Quando si cade nel sonno costretti dalla stanchezza di troppe notti in bianco, è più che lecito aspettarsi un po’ di surrealismo.
Il fatto strano era che stessi guardando la televisione.
L’ultima volta che ho seguito un programma, almeno per metà, non la ricordo. Non mi va di stare seduta e aspettare che qualcun altro batta i tempi di ciò che mi accade nella mente. Parlami di fiction, film, reality, di trasmissioni culturali o trash, di intrattenimento, di tribune politiche. Non ne so nulla. Non ne potremmo conversare.
E non mi sento defraudata di qualcosa. Se ho un po’ di tempo, di fiction, film, reality, approfondimenti culturali, fenomeni trash, intrattenimento, politica, io leggo. Guardo on-line, Scrivo. Penso. Parlo. Ascolto. Dialogo.
Vivere in prima persona riserva tante di quelle sorprese.
…Il mio protagonista non è morto! Ho iniziato a intuirlo stamattina, tra pagina 461 e 463 quando, dopo l’estrema unzione, l’eroe chiama l’infermiera che gli mette il catetere Catheterina.
Mi chiamo Kathy
Dobbiamo smetterla di vederci così
Zitto adesso. Riesce a raddrizzarsi un po’? Si raddrizzi un po’.
Cerchi di controllarsi. Per Dio.
Non ha nemmeno la febbre, lo so che è tutta una messinscena.
Sento dell’acqua scorrere.
Zitto.
Mai visto un culo più bello.
Mai visto nessuno eccitarsi con un catetere.
Mi vuole sposare?
Certo.
e la conferma è arrivata nelle ultime nove pagine, dalle quali ho appreso:
a) che per rinascere bisogna saper onorare il proprio desiderio di vita, ma anche riprendere il cammino su nuove strade, dopo essersi spogliati di tutto,
figure del teatro d’ombre
perfino di sé stessi,
vane parole nel vento
b) che solo un attimo dopo aver compiuto questo semplice atto, l’umanità ci viene incontro inattesa, e si accorge e si prende cura di noi.
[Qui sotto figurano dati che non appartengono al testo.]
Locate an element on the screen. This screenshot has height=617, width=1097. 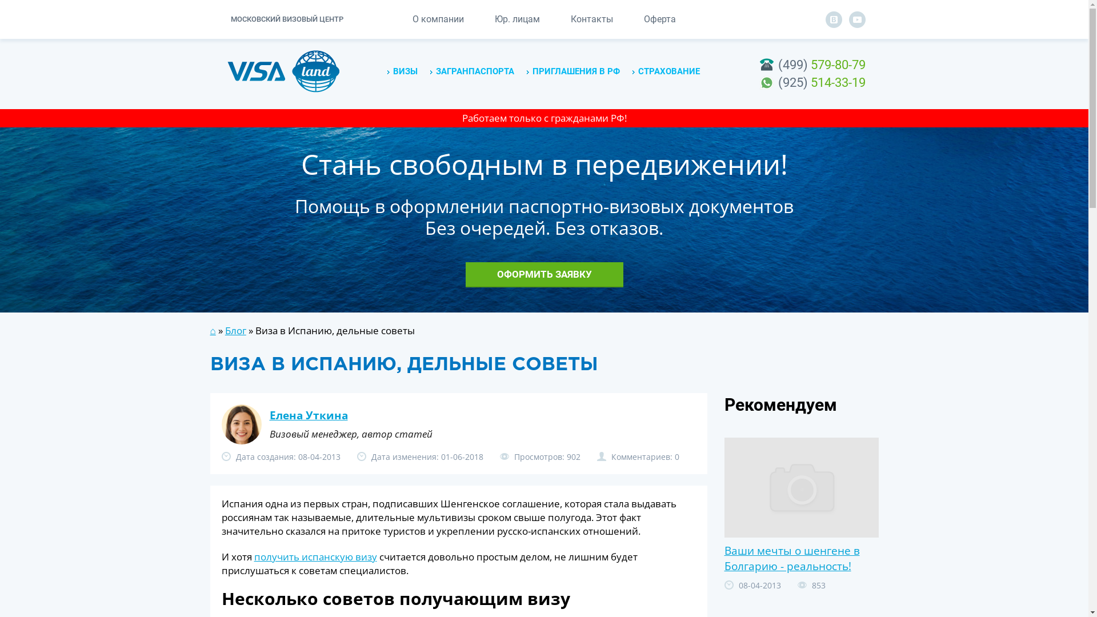
'(499) 579-80-79' is located at coordinates (778, 65).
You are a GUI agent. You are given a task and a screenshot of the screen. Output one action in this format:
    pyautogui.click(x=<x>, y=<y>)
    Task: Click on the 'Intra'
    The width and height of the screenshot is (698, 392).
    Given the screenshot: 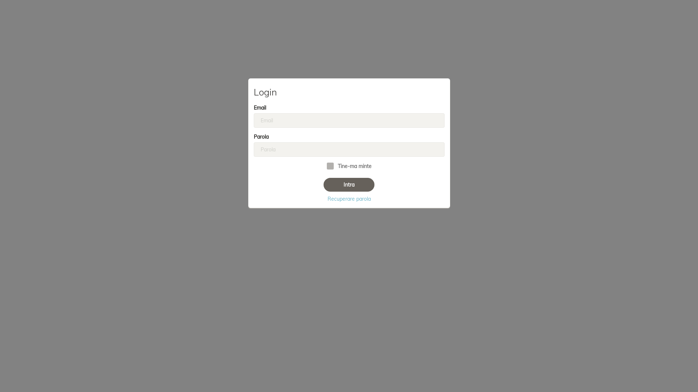 What is the action you would take?
    pyautogui.click(x=349, y=185)
    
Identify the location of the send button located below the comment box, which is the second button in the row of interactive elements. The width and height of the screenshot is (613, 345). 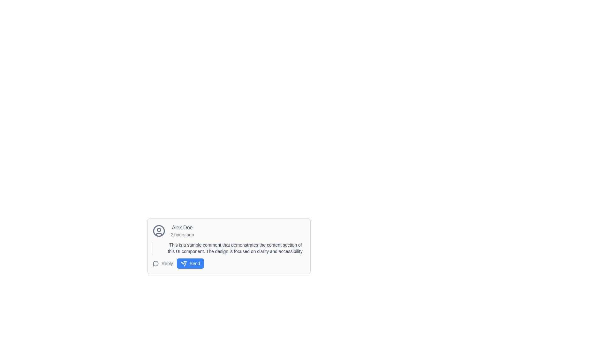
(190, 263).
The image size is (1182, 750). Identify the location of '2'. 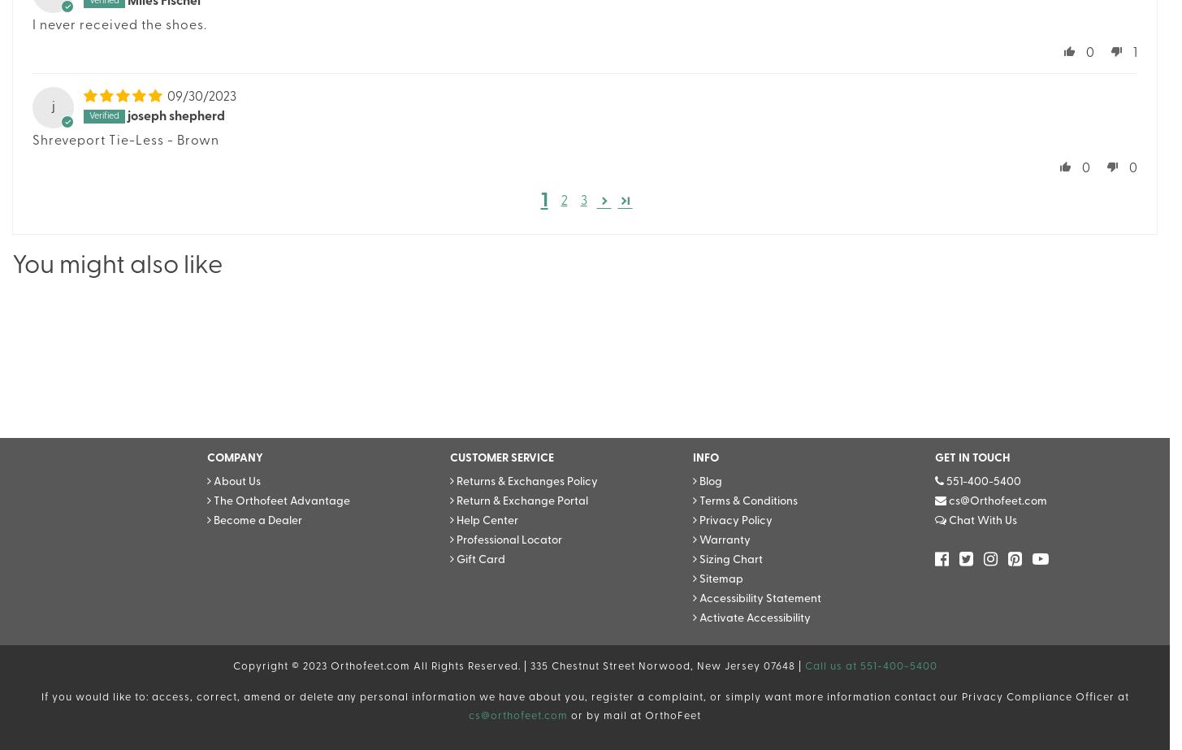
(560, 202).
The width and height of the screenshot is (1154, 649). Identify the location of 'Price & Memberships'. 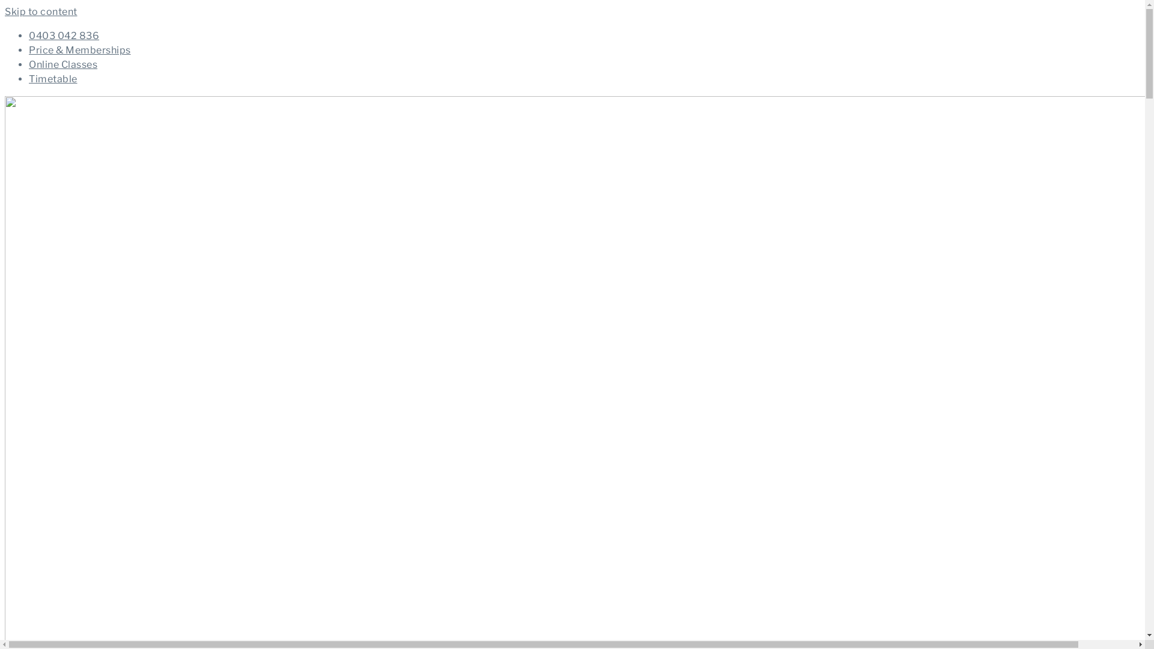
(29, 49).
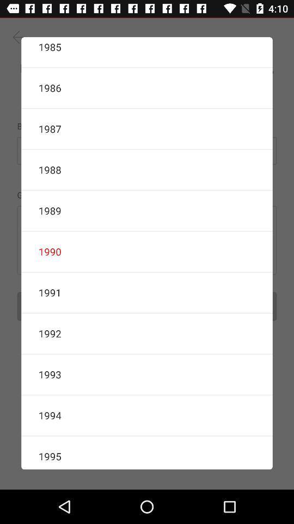 The image size is (294, 524). I want to click on the 1989 icon, so click(147, 210).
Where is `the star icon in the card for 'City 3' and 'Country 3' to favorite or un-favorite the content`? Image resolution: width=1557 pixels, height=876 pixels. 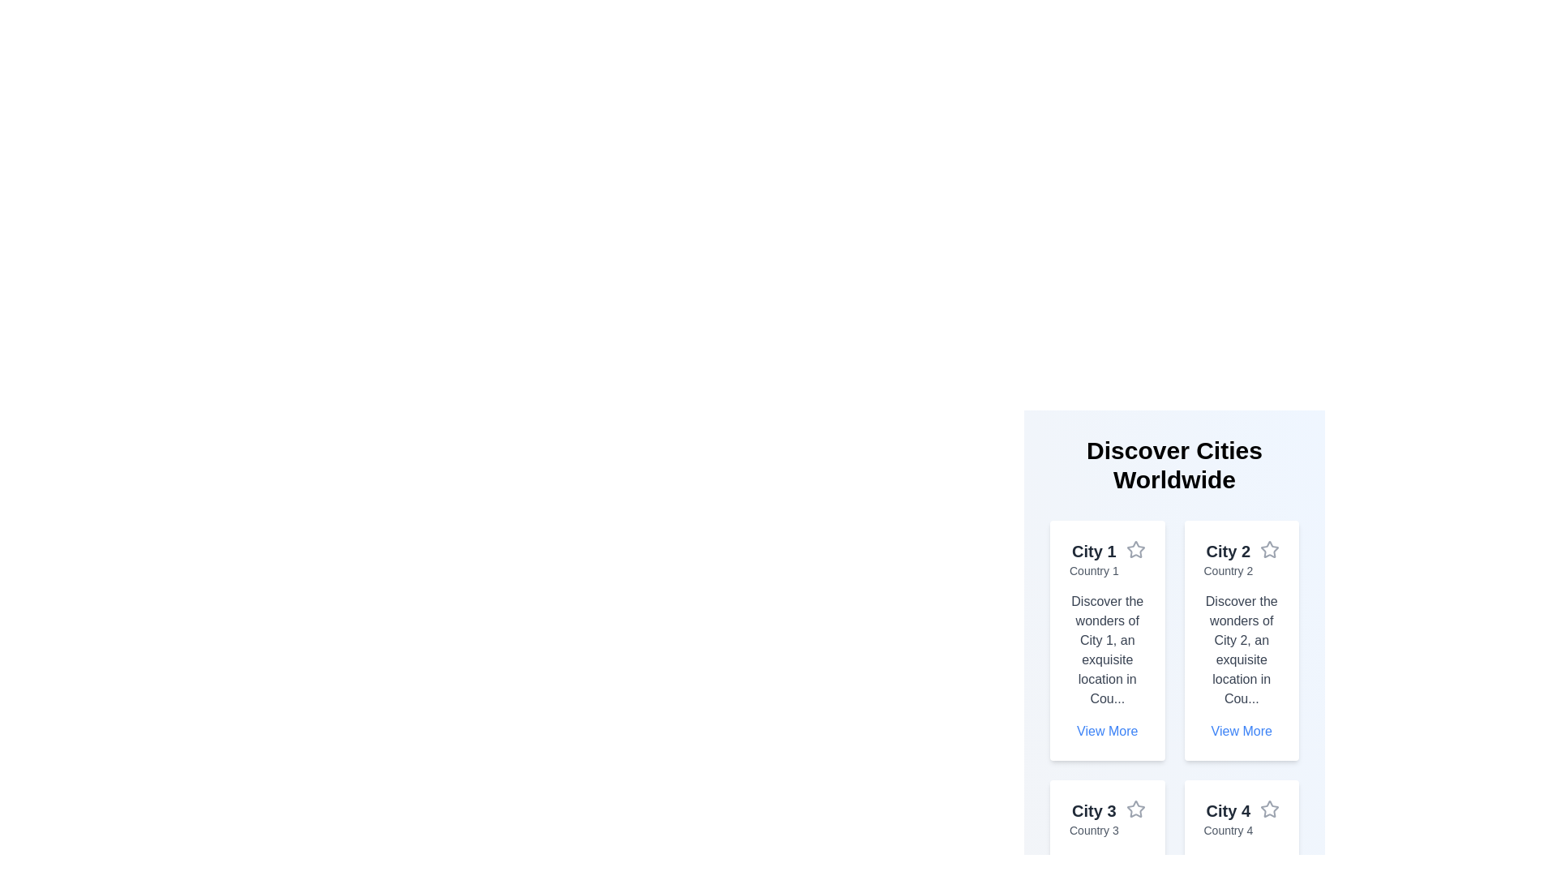
the star icon in the card for 'City 3' and 'Country 3' to favorite or un-favorite the content is located at coordinates (1134, 809).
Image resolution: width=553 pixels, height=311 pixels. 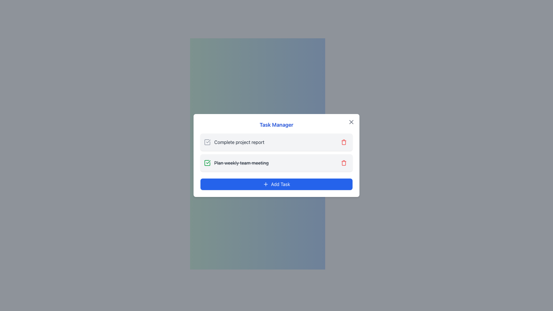 I want to click on the first checkbox next to the text 'Complete project report', so click(x=207, y=142).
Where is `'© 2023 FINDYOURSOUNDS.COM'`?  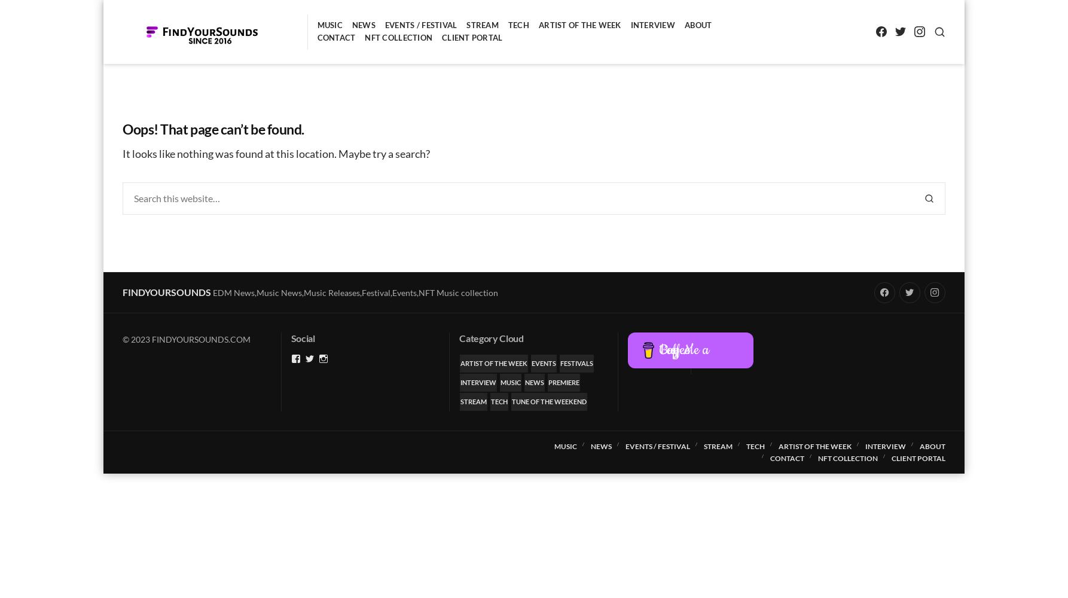
'© 2023 FINDYOURSOUNDS.COM' is located at coordinates (187, 338).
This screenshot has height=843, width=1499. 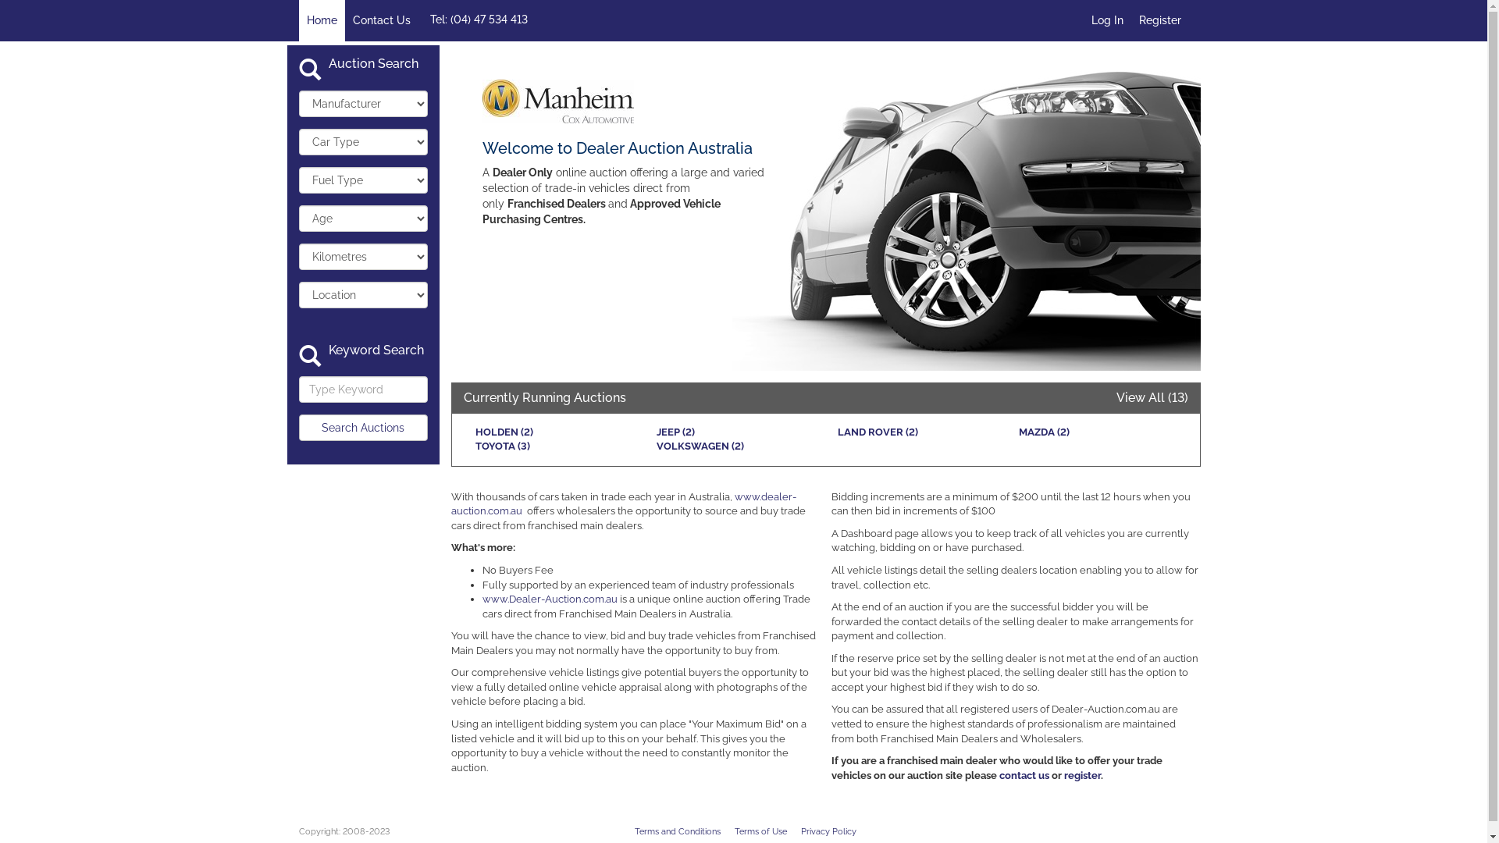 I want to click on 'Search Auctions', so click(x=298, y=427).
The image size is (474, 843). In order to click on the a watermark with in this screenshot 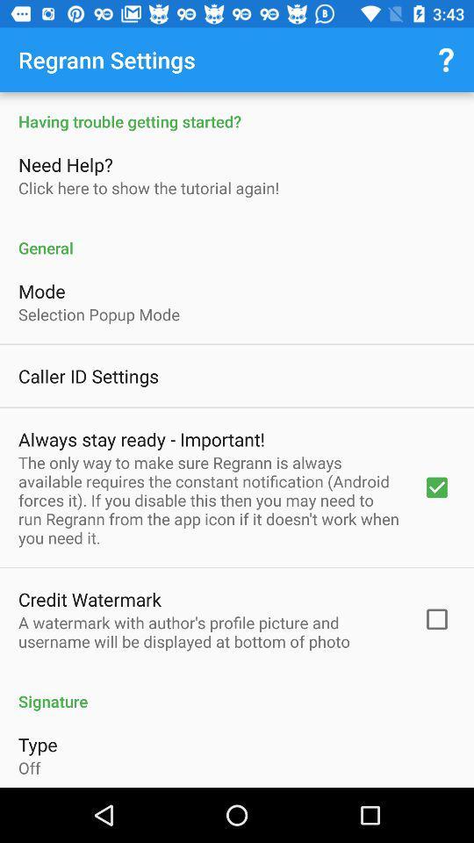, I will do `click(209, 631)`.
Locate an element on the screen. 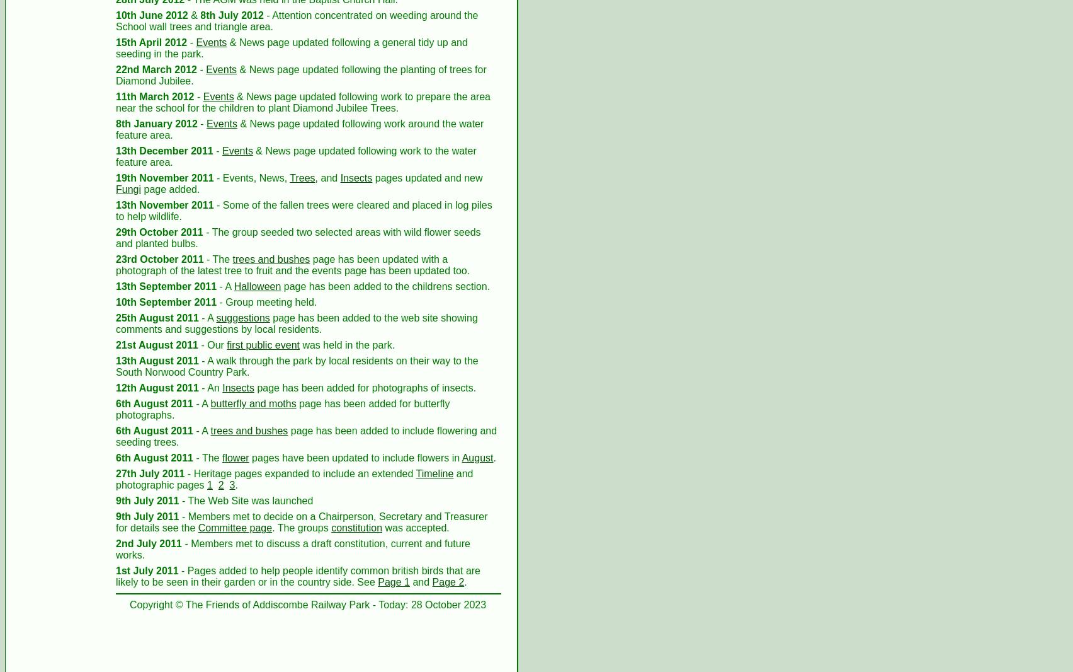 The width and height of the screenshot is (1073, 672). 'August' is located at coordinates (461, 457).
E a quel punto sappiamo accettarlo. E dire grazie. E, chissà (ma questo il libro non lo dice), magari, presto o tardi, restituiremo il gesto.
Cormac Mc Carthy, per i miei gusti forse troppo altalenante tra il visionario iperaggettivato e la crudezza chirurgica, mostra l’essere umano com’è, e centra il bersaglio. Non so quanto ci ho messo a leggere Suttree*, fatto sta che nessuno mi correva dietro. Ed è stato come aprire un terzo occhio. Non avrò visto auree, ma molte aurore sì, a occhi aperti e chiusi.
E ora avanti un altro.
O altri due, c’è spazio e tempo a sufficienza.